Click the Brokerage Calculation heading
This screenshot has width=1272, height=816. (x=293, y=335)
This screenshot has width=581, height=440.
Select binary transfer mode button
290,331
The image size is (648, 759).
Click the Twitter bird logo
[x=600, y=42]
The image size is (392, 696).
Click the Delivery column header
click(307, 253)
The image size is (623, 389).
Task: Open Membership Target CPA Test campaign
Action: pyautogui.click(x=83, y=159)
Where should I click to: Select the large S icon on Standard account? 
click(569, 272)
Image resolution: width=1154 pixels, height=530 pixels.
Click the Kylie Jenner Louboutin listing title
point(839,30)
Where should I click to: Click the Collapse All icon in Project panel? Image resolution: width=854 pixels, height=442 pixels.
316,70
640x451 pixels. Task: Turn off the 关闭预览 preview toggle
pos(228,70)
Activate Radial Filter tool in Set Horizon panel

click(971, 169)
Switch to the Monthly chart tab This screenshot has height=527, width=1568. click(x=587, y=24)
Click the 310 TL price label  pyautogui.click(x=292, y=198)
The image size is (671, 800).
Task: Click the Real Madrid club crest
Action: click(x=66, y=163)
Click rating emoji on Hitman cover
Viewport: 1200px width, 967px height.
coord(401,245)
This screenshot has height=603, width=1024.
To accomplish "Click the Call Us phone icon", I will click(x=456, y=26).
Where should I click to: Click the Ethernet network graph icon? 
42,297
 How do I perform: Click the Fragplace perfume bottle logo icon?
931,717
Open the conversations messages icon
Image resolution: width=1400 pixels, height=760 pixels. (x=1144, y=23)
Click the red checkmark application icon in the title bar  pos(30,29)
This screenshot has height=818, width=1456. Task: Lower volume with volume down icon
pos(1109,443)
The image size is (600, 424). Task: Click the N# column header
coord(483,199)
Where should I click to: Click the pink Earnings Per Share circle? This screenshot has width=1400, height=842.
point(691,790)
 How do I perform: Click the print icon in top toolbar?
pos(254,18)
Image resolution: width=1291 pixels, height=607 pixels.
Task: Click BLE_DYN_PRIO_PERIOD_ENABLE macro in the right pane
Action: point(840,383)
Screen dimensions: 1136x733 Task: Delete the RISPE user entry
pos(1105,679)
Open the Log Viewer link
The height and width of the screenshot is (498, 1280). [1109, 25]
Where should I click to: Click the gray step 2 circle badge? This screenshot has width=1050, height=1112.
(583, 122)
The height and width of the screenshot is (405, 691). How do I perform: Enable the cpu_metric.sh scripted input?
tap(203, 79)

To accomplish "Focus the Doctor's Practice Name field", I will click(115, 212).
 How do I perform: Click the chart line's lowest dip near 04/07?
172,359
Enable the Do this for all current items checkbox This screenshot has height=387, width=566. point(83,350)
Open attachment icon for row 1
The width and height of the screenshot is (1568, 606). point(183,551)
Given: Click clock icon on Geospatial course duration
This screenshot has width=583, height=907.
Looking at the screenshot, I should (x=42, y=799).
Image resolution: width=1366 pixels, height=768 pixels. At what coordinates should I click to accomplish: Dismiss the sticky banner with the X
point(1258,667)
========================================
◆ **Exercise**
Restate each of the records exactly, leaving nothing out.

◆ **Response to the exercise**
Click the Brokerage Calculation heading
This screenshot has width=1272, height=816. (x=293, y=335)
This screenshot has width=581, height=440.
Select binary transfer mode button
290,331
The image size is (648, 759).
Click the Twitter bird logo
[x=600, y=42]
The image size is (392, 696).
Click the Delivery column header
click(307, 253)
The image size is (623, 389).
Task: Open Membership Target CPA Test campaign
Action: pyautogui.click(x=83, y=159)
Where should I click to: Select the large S icon on Standard account? 
click(569, 272)
Image resolution: width=1154 pixels, height=530 pixels.
Click the Kylie Jenner Louboutin listing title
point(839,30)
Where should I click to: Click the Collapse All icon in Project panel? Image resolution: width=854 pixels, height=442 pixels.
316,70
640x451 pixels. Task: Turn off the 关闭预览 preview toggle
pos(228,70)
Activate Radial Filter tool in Set Horizon panel

click(971, 169)
Switch to the Monthly chart tab This screenshot has height=527, width=1568. click(x=587, y=24)
Click the 310 TL price label  pyautogui.click(x=292, y=198)
The image size is (671, 800).
Task: Click the Real Madrid club crest
Action: click(x=66, y=163)
Click rating emoji on Hitman cover
Viewport: 1200px width, 967px height.
coord(401,245)
This screenshot has height=603, width=1024.
To accomplish "Click the Call Us phone icon", I will click(x=456, y=26).
Where should I click to: Click the Ethernet network graph icon? 
42,297
 How do I perform: Click the Fragplace perfume bottle logo icon?
931,717
Open the conversations messages icon
Image resolution: width=1400 pixels, height=760 pixels. (x=1144, y=23)
Click the red checkmark application icon in the title bar  pos(30,29)
This screenshot has height=818, width=1456. Task: Lower volume with volume down icon
pos(1109,443)
The image size is (600, 424). Task: Click the N# column header
coord(483,199)
Where should I click to: Click the pink Earnings Per Share circle? This screenshot has width=1400, height=842.
point(691,790)
 How do I perform: Click the print icon in top toolbar?
pos(254,18)
Image resolution: width=1291 pixels, height=607 pixels.
Task: Click BLE_DYN_PRIO_PERIOD_ENABLE macro in the right pane
Action: point(840,383)
Screen dimensions: 1136x733 Task: Delete the RISPE user entry
pos(1105,679)
Open the Log Viewer link
The height and width of the screenshot is (498, 1280). [1109, 25]
Where should I click to: Click the gray step 2 circle badge? This screenshot has width=1050, height=1112.
(583, 122)
The height and width of the screenshot is (405, 691). How do I perform: Enable the cpu_metric.sh scripted input?
tap(203, 79)

To accomplish "Focus the Doctor's Practice Name field", I will click(115, 212).
 How do I perform: Click the chart line's lowest dip near 04/07?
172,359
Enable the Do this for all current items checkbox This screenshot has height=387, width=566. point(83,350)
Open attachment icon for row 1
The width and height of the screenshot is (1568, 606). point(183,551)
Given: Click clock icon on Geospatial course duration
This screenshot has width=583, height=907.
Looking at the screenshot, I should (x=42, y=799).
Image resolution: width=1366 pixels, height=768 pixels. At what coordinates should I click to accomplish: Dismiss the sticky banner with the X
point(1258,667)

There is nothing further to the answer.